Pricing is $3 per million input tokens and $15 per million output tokens, with a cached input rate of $0.3. That's essentially identical to Anthropic Sonnet's pricing (until Sonnet 5's current discount) and close to Terra's $2.5 input rate. This is expensive for a Chinese open-weight model, but if performance holds, it may be justified.

Full model weights will be released in the coming days, along with a technical report detailing architecture, training, and evaluation.

Community Reaction to Kimi K3 Open-Weight Model

The HN thread has 150+ points and 100+ comments, mixing excitement and skepticism. Many are impressed by the model's size—2.8T parameters dwarfs DeepSeek-V4-Pro's 1.6T and Mistral Large 3's 675B. Others question the high pricing and fixed reasoning effort. One commenter shared a real-world cost:

"95 input, 16,658 output = 25 cents! That's the most expensive Pelican I've rendered through a Chinese model so far."

That reference to using Kimi K3 via OpenRouter highlights that while performance may be near frontier, cost is real. The community is watching closely because open-weight releases from Chinese labs have historically driven down prices and increased competition.

Kimi K3: Strengths and Caveats

Kimi K3 is a bold move. Moonshot is essentially saying, "We can hang with Anthropic and OpenAI, and we're open-sourcing it." That's a powerful narrative, but details matter.

First, the 2.8T parameter count is massive, but as with all dense MoE models, effective capacity depends on active parameters. DeepSeek-V4-Pro has 1.6T total but only 49B active; Kimi K3's active parameter count isn't disclosed. That number matters for inference cost and speed.

Second, the pricing is aggressive—not cheap, but competitive with frontier. For builders, this means another top-tier option, but the lack of flexibility (fixed reasoning effort, no temperature adjustments) limits use cases. You can't use it for creative writing or lightweight tasks without paying the full reasoning cost.

Third, the open-weight promise is huge. If weights are truly open and performance holds, it could fuel fine-tuned variants and self-hosted deployments, pressuring existing providers to lower prices or improve transparency.

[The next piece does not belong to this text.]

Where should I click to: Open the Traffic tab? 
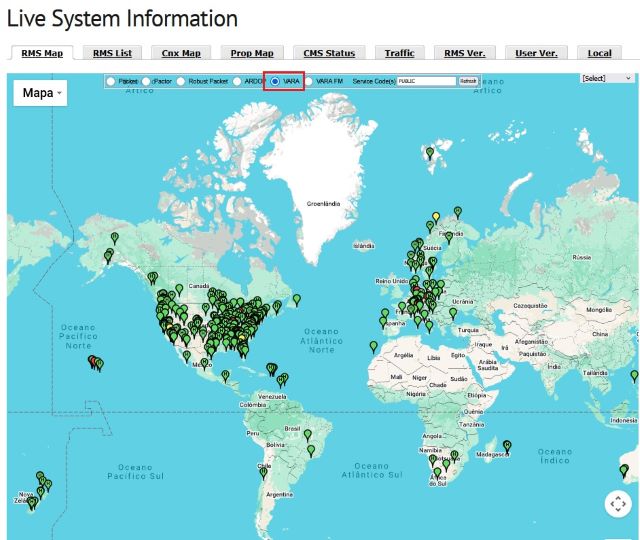tap(400, 53)
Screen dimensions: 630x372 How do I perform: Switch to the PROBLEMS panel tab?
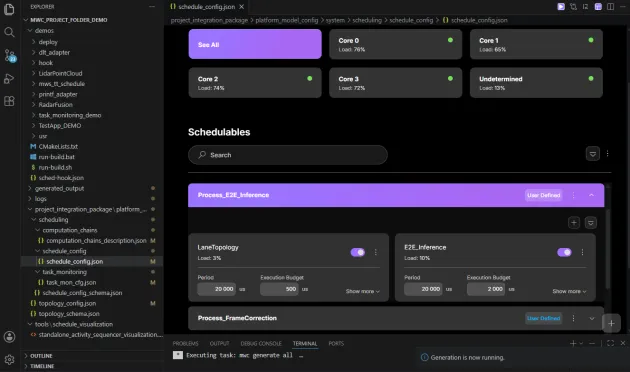tap(185, 343)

But treat the performance claims with healthy skepticism. The benchmark scores come from Moonshot's own testing. Wait for third-party evaluations and the technical report before committing.

Kimi K3: Implications for AI Builders

If you're building applications requiring top-tier reasoning—code generation, legal analysis, scientific research—Kimi K3 is worth a trial. The 1M context window is a key advantage over GPT-4o (128K) or Claude Sonnet (200K). For large-document processing, K3 might be a better fit.

  • Pricing comparison: For a typical batch of 1000 queries (500 input, 500 output tokens each), Kimi K3 and Claude Sonnet both cost $9.00. DeepSeek-V4 costs ~$0.5 for the same volume. K3 is premium-priced.

  • Self-hosting: Open weights could save on inference at scale, but you need serious GPU capacity to run a 2.8T model. Even with quantization and MoE tricks, infrastructure demands are high.

  • API access: For now, use the API through providers like OpenRouter, which already supports K3. Monitor the pricing page for cache discounts and updates.

# Pricing per 1M tokens
k3_input = 3.0 / 1_000_000
k3_output = 15.0 / 1_000_000

# Cost for 1000 queries
input_tokens = 500 * 1000  # 500K
output_tokens = 500 * 1000  # 500K
cost_input = input_tokens * k3_input
cost_output = output_tokens * k3_output
total_cost = cost_input + cost_output

print(f"Kimi K3 total: ${total_cost:.2f}")
# Output: Kimi K3 total: $9.00

Kimi K3: Verdict for Your Use Case

If you're an AI researcher or builder working on complex reasoning tasks, yes—Kimi K3 is a new contender that could improve results or reduce costs if self-hosted. If you're a casual user or building simple chatbots, skip it; cheaper models like GPT-4o mini or DeepSeek's V-series are more cost-effective.

The real story is the accelerating pace of open-weight releases, which will eventually democratize access to frontier-level AI. For now, K3 is promising but unproven—watch the technical report and community benchmarks before committing.